Advancing volume took a 45.9% share of composite NYSE-listed trade, and a 36.7% share of composite Nasdaq-listed activity. Aggregate trade was indeed higher on a day over day basis, across NYSE-listings, across Nasdaq-listings and across the membership of the S&P 500. That said, the breakdown of winners and losers was not decisive. We have no "Day One" bearish reversal.
That said, I am unsure right now, and I guess the market reaction to the jobs data will let me know if we still have a burgeoning uptrend in place. We still do have a series of higher-lows in place and that is a positive.
Anyone See Lululemon, DocuSign Bloodshed?
Lululemon LULU and DocuSign DOCU are simply getting annihilated overnight as comp sales were awful for LULU and both firms provided weak guidance. Broadcom AVGO, on the other hand, provided stronger-than-expected guidance last night, but after trading higher is now also trading lower as night melts into morning.
May Employment Situation (08:30 ET)
Non-Farm Payrolls: Expecting 130K, Last 177K.
Unemployment Rate: Expecting 4.2%, Last 4.2%.
Underemployment Rate: Expecting 7.8%, Last 7.8%.
Participation Rate: Expecting 62.7%, Last 62.6%.
Average Hourly Earnings: Expecting 3.7% y/y, Last 3.8% y/y.

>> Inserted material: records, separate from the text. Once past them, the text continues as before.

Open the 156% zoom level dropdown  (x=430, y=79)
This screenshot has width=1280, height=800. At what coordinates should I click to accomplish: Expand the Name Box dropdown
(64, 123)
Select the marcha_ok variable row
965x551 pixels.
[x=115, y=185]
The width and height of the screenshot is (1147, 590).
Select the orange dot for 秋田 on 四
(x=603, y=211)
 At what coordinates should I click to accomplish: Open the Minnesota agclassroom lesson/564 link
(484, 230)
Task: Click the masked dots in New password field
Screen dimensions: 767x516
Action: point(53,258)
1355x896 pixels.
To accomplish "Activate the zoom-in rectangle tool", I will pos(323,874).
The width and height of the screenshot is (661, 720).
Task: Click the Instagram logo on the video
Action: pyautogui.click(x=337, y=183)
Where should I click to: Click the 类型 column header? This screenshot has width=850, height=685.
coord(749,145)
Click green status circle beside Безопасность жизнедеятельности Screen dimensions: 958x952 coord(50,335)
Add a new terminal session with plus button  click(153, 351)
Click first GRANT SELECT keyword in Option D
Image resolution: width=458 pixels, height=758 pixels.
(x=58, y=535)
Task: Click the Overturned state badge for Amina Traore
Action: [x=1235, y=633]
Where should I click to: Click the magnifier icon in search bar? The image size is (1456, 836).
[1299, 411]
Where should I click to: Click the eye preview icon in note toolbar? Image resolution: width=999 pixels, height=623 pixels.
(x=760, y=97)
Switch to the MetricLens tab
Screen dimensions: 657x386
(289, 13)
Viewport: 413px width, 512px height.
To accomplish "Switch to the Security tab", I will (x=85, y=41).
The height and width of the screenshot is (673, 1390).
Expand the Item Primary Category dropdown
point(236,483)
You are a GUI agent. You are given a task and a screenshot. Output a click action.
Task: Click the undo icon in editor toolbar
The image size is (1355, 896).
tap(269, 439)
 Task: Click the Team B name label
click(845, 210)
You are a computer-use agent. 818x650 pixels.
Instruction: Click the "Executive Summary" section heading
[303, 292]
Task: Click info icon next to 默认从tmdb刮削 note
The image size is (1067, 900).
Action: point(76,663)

Average Weekly Hours: Expecting 34.3, last 34.3 hours.
Other Economics (All Times Eastern)
1:00 p.m. - Baker Hughes Total Rig Count (Weekly): Last 563.
1:00 - Baker Hughes Oil Rig Count (Weekly): Last 461.
3:00 - Consumer Credit (May): Last $10.17B.
The Fed (All Times Eastern)
No public appearances scheduled.
Today's Earnings Highlights (Consensus EPS Expectations)
Before the Open: ABM (.86)
At the time of publication, Guilfoyle was long RKLB, PLTR equity.